Heavy hydrocarbon deposits include oil sands and oil shale. Oil sand is a loose to consolidated sandstone or a porous carbonate rock, impregnated with a heavy asphaltic crude oil, too viscous to be produced by conventional methods. It is also known as tar sand or bituminous sand. Oil shale is a sedimentary rock containing solid, combustible organic matter in a mineral matrix known as marlstone. The oil in the shale is captured within kerogen, a complex organic polymer material consisting essentially of carbon, hydrogen, oxygen, sulphur and nitrogen. Kerogen is substantially insoluble, but decomposes to yield oil when heated.
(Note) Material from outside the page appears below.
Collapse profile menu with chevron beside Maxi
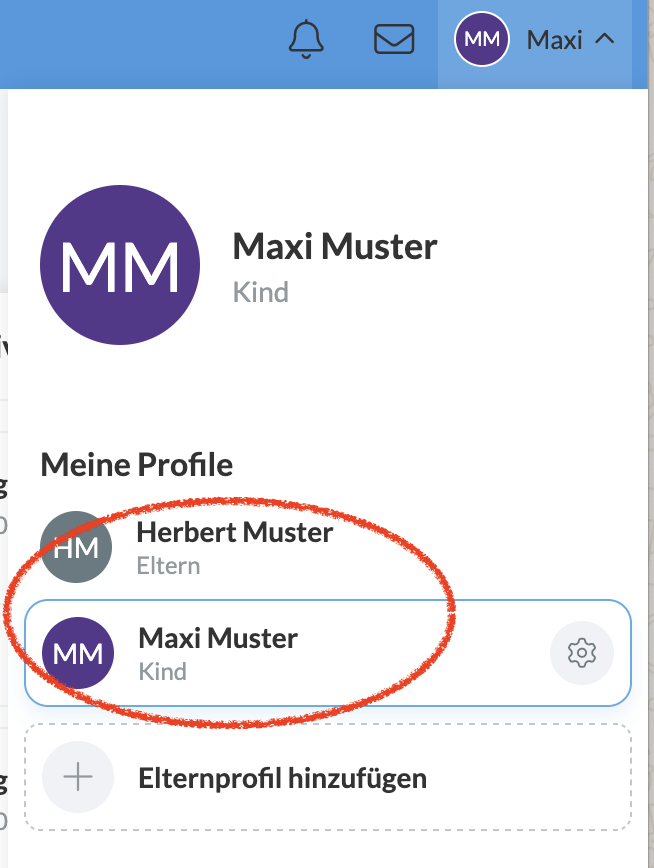 pyautogui.click(x=604, y=40)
Additional names given to oil shales include black shale, bituminous shale, carbonaceous shale, coaly shale, cannel shale, lignitic shale, torbanite, tasmanite, gas shale, organic shale, kerosine shale, coorongite, maharahu, kukersite, kerogen shale and algal shale. The oil content of shale (gallons per ton of rock) varies from a low-grade yielding 10 gallons per ton (about 4 percent by weight) to 26 gallons per ton (about 10 percent), medium-grade, to about 36 gallons per ton (about 14 percent) for high-grade shale.
Shale oil is produced from the organic matter (kerogen) in oil shale when the rock is heated. This heating process is known as retorting, and the rate at which oil is produced depends upon the temperature at which the shale is retorted. Retorting temperature affects the nature of the shale oil produced. Low retorting temperatures produce oils in which the parafin content is greater than the olefin contents; intermediate temperatures produce oils that are more olefinic; and high temperatures produce oils that are nearly completely aromatic, with little olefin or saturate content.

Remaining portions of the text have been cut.